Пожалуй, из всех картин на сюжеты Священного Писания лучший «русский Йорданс» — это эрмитажные «Апостолы Павел и Варнава в Листре», написанные совсем молодым художником, едва зачисленным в мастера гильдии Святого Луки, и в XVIII веке приписывавшиеся, как нетрудно догадаться, Рубенсу. «Деяния апостолов» рассказывают, что жители Листры приняли чудесных целителей Павла и Варнаву за богов, Юпитера и Меркурия, и собирались принести им жертвы, но апостолы вовремя пресекли языческие происки. Что Йорданс очень молод, заметно: в самый центр композиции он помещает не апостолов — они, разряженные в богатые ориентальные одежды и по-театральному красиво жестикулирующие, уступают сцену двум полуобнаженным слугам, готовящим жертвоприношение, так что зритель может сполна оценить и анатомические познания живописца, и почти орнаментальную игру мускулатуры, и ослепительный караваджистский свет, чуть смягченный прохладной атмосферой Севера. И хотя слуги-натурщики видны лишь со спины, в глаза бросается желание молодого мастера предъявить товар, то есть все свои умения, полученные в мастерской Адама ван Норта, среди учеников которого был, кстати, и Рубенс, лицом.
Этих «Апостолов» интересно сопоставить с пермским полотном на тот же сюжет, написанным 30 лет спустя: оно почти аналогично по размерам, но совершенно отличается — многофигурной и многословной композицией, дробными светом, невнятным колоритом и странной, маньеристской аффектацией. Его, естественно, в свое время тоже приписывали Рубенсу, но не за качество живописи, а скорее по инерции. Обе картины — отличный материал, чтобы сравнить собственноручного Йорданса, как в Эрмитаже, с Йордансом и мастерской, как в Перми, или порассуждать о том, какой Йорданс краше — юный нахальный караваджист или умудренный жизнью сочинитель сложных барочных машин.

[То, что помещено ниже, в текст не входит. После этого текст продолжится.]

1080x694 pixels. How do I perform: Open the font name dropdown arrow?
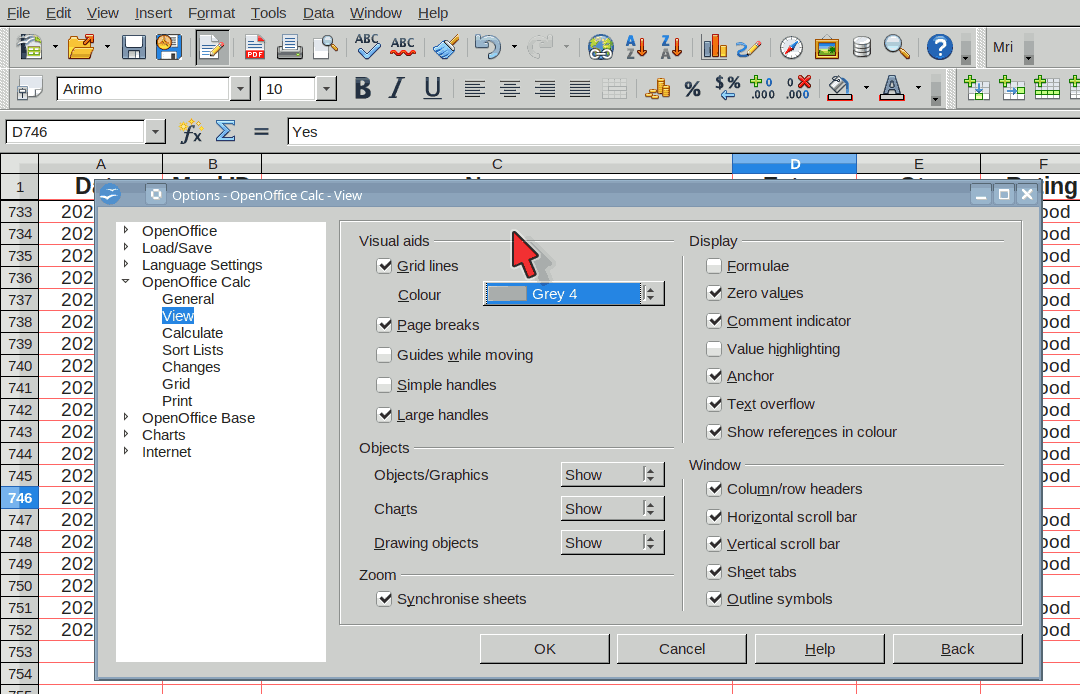tap(240, 89)
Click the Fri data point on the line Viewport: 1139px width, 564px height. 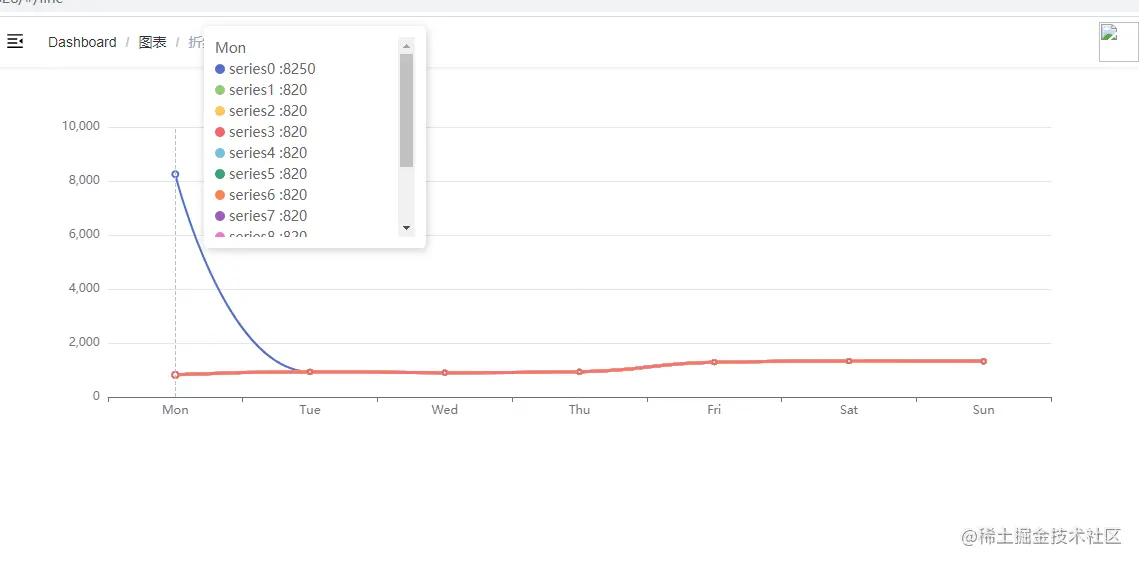[x=714, y=362]
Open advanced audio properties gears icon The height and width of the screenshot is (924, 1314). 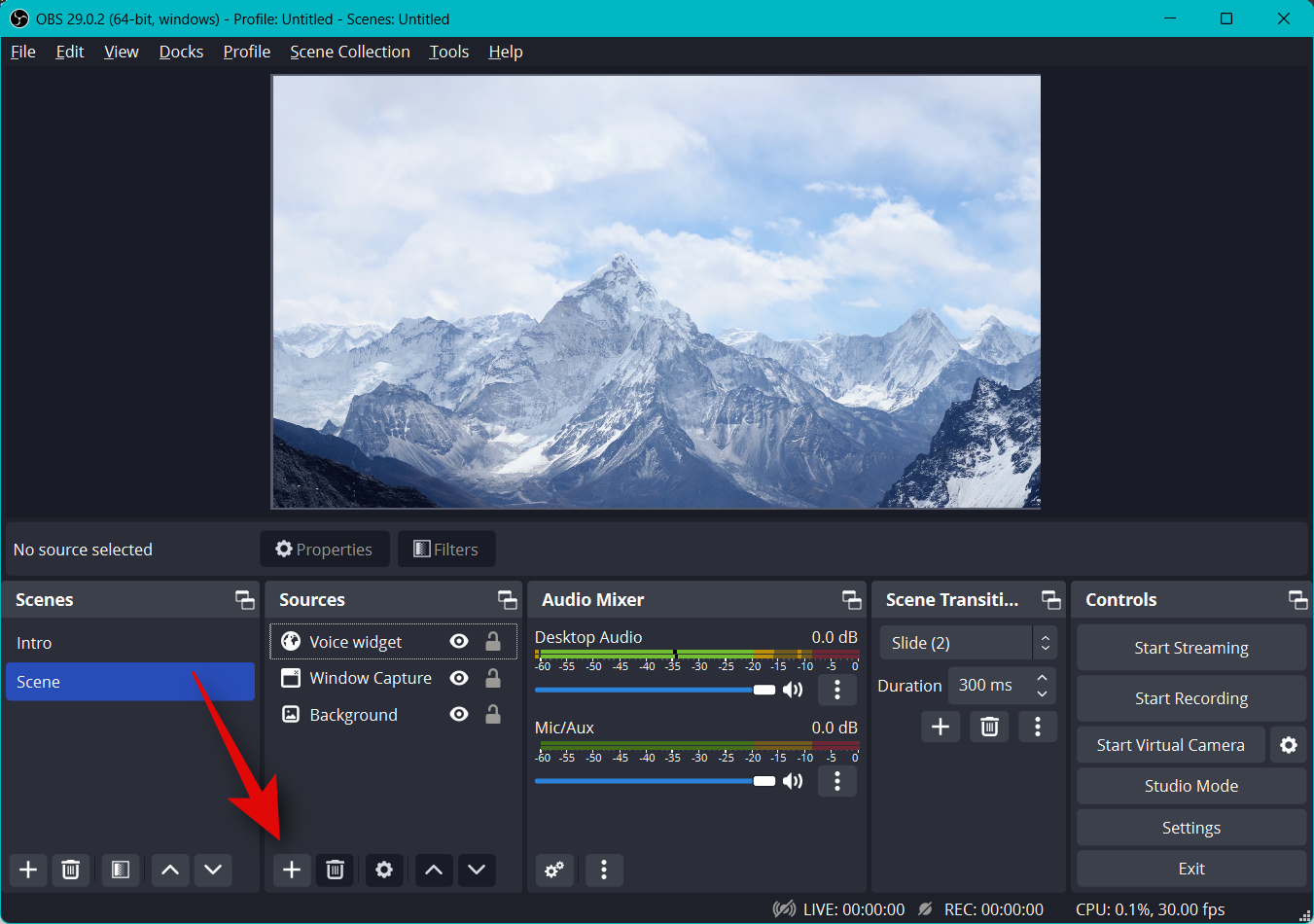554,870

Однако тут возникает еще один важный подтекст: в поздней композиции ясно подчеркнут контраст между аскетизмом истинной веры, проповедуемой апостолами, и мелочной роскошью языческого идолопоклонства, в чем недвусмысленно прочитывается обидный намек на католиков. И это обстоятельство связывают с тем, что Йорданс, подпавший под религиозное влияние тестя, вначале тайно симпатизировал протестантам, а после и вовсе явно обратился в кальвинизм. Сидел себе в католическом Антверпене под бдительным оком испанских оккупантов, заваленный заказами от католических церквей, с которыми едва справлялась мастерская, а исповедовал и даже, судя по всему, проповедовал совсем другие идеи и ценности. И в этом поразительном двоемыслии, диссидентстве, в этой фиге в кармане пиджака заслуженного и народного художника он тоже, конечно, очень «русский Йорданс».